Aim of the task » Reproduce the items below verbatim, starting at the line that contains "Given: Tick the" and ending at the line that contains "I will coord(95,62).".

* * * * * * *

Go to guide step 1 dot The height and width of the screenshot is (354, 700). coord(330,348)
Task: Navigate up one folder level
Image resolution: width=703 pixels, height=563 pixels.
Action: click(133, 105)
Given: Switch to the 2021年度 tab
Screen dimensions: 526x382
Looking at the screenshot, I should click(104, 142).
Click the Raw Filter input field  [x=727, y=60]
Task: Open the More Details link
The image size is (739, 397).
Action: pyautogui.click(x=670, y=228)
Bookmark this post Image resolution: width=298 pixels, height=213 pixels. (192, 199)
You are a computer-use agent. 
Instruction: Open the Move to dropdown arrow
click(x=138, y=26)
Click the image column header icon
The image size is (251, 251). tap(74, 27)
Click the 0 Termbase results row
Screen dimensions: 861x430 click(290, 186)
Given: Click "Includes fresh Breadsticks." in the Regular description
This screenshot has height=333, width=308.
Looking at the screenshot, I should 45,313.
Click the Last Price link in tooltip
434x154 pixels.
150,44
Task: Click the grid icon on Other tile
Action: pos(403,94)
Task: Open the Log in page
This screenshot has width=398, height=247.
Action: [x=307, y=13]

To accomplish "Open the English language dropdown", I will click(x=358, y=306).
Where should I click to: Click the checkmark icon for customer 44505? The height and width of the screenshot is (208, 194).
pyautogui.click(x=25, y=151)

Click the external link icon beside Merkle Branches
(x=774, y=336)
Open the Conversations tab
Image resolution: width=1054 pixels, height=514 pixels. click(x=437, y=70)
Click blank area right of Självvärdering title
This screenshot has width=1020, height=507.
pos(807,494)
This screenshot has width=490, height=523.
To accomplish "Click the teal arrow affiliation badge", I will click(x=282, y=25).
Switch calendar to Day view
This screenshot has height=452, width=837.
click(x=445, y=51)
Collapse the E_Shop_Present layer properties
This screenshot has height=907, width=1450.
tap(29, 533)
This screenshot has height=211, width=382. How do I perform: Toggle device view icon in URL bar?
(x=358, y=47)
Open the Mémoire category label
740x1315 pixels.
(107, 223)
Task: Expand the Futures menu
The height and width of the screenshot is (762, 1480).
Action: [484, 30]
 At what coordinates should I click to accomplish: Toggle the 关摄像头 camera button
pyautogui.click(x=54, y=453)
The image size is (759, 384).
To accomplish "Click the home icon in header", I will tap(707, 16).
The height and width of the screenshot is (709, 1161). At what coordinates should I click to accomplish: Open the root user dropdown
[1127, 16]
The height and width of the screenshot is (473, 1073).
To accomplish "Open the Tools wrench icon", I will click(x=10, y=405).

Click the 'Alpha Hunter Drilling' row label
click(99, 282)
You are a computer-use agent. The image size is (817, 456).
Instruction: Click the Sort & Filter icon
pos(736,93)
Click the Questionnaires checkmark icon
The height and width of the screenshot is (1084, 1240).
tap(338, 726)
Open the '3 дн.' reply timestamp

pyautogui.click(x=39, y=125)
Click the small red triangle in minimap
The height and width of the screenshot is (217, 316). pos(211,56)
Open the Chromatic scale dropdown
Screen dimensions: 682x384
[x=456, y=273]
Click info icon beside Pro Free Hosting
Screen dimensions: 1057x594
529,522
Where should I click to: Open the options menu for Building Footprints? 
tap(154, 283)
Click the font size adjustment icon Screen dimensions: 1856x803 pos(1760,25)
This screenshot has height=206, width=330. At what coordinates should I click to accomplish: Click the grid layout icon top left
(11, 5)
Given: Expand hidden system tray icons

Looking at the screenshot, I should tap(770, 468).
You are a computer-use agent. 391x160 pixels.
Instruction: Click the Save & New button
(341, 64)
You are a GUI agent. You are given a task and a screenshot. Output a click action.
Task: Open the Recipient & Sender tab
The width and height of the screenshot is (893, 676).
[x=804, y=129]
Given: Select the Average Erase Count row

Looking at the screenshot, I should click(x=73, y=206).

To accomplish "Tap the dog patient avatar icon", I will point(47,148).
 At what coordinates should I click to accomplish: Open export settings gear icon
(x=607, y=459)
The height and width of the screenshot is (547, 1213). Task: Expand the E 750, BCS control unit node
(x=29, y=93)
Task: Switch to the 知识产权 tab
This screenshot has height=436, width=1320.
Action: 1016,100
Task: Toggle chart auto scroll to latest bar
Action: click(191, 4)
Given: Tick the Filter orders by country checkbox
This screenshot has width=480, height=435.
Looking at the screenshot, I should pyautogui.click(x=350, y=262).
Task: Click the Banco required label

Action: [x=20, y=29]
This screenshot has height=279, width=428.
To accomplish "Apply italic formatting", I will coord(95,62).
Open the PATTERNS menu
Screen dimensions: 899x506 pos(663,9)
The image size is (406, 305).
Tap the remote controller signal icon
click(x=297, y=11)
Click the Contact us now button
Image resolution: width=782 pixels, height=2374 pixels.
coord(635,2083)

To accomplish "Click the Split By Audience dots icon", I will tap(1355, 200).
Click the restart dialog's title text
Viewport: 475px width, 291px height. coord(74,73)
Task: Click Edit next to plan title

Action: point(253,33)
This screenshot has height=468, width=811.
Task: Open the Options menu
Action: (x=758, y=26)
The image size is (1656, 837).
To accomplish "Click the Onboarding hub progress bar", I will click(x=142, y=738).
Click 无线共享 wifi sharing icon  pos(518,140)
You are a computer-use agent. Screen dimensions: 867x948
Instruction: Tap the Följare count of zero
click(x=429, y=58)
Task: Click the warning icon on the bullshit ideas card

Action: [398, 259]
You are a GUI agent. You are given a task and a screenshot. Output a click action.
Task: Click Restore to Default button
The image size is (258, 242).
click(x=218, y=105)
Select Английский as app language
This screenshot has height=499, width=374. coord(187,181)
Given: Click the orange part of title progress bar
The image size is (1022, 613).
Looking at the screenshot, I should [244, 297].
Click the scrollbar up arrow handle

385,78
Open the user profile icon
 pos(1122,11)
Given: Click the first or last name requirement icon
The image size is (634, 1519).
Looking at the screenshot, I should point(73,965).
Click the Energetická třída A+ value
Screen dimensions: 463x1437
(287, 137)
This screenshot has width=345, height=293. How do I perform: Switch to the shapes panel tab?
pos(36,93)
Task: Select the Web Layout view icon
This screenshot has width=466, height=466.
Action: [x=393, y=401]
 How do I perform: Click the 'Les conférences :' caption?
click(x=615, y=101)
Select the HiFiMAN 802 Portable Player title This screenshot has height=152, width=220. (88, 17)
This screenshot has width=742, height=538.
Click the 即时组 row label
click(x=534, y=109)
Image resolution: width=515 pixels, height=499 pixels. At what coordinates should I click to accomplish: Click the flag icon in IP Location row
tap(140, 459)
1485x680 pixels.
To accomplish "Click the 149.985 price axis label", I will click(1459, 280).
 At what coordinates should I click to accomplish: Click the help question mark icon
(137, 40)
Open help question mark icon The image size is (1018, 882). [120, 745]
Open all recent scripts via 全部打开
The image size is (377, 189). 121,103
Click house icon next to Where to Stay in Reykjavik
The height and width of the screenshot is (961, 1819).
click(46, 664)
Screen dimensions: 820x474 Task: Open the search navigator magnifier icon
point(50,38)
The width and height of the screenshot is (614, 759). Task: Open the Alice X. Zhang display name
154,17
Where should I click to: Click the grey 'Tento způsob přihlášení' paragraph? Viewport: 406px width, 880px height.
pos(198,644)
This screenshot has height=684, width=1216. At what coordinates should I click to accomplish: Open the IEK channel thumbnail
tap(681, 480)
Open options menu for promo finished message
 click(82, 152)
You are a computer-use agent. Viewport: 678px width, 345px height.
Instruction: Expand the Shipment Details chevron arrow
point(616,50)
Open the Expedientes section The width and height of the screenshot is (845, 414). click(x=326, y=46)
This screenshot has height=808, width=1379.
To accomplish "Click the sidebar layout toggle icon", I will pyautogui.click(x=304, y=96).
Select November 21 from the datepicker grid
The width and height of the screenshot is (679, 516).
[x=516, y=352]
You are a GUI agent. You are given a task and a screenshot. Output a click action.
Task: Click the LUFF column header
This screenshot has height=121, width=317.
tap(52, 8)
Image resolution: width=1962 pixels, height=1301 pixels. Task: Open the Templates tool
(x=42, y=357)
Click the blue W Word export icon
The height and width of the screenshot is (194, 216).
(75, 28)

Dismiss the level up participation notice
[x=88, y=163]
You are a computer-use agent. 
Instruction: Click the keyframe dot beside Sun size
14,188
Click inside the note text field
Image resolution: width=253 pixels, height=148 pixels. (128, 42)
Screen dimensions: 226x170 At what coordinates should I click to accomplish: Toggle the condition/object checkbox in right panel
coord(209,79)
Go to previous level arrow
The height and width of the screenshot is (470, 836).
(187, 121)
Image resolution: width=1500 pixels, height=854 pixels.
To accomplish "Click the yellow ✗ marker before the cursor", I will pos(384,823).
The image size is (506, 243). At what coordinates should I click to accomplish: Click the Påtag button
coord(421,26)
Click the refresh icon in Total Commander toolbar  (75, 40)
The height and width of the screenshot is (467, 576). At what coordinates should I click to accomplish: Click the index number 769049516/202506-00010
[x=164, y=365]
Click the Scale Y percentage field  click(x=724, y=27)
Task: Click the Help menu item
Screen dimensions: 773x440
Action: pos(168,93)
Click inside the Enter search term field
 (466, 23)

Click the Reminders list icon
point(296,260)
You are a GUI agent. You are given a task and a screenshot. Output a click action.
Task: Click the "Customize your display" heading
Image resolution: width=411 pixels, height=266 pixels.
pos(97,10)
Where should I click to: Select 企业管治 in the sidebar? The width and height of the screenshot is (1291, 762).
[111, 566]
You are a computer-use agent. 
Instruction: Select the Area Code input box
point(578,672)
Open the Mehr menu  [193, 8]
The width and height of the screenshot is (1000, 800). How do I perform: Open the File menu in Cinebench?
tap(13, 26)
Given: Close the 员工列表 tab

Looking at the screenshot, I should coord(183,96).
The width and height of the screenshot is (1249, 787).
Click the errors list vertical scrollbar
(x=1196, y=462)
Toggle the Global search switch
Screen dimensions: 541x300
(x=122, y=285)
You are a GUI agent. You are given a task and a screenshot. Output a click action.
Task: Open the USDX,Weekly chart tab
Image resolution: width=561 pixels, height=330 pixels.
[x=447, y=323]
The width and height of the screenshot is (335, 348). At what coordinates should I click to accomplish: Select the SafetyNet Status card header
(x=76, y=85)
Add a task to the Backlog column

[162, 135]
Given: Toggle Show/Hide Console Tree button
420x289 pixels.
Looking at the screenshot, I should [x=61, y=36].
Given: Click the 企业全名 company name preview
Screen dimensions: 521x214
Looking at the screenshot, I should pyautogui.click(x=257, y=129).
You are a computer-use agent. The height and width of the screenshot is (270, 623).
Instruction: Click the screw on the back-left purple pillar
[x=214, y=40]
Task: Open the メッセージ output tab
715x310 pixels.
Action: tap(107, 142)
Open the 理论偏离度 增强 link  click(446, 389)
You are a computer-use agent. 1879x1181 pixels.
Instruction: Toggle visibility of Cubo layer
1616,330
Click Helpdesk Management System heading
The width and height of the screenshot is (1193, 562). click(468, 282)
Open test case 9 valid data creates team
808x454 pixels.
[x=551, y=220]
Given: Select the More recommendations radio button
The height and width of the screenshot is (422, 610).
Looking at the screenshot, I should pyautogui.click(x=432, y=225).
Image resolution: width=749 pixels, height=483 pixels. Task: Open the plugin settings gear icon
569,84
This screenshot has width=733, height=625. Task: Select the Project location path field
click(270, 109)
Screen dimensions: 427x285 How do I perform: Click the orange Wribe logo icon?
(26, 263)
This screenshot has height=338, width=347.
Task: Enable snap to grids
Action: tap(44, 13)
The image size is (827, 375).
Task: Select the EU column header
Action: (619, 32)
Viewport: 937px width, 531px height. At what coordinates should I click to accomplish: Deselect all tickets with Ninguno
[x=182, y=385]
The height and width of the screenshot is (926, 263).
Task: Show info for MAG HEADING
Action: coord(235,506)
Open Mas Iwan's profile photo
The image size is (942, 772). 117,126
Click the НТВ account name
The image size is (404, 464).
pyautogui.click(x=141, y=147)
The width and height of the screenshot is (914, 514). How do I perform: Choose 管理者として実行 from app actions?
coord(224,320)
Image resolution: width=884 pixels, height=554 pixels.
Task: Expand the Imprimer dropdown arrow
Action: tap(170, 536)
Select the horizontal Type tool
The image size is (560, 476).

* * * * * * *

Reply to the exercise »
Given: Tick the Filter orders by country checkbox
This screenshot has width=480, height=435.
Looking at the screenshot, I should pyautogui.click(x=350, y=262).
Task: Click the Banco required label

Action: [x=20, y=29]
This screenshot has height=279, width=428.
To accomplish "Apply italic formatting", I will coord(95,62).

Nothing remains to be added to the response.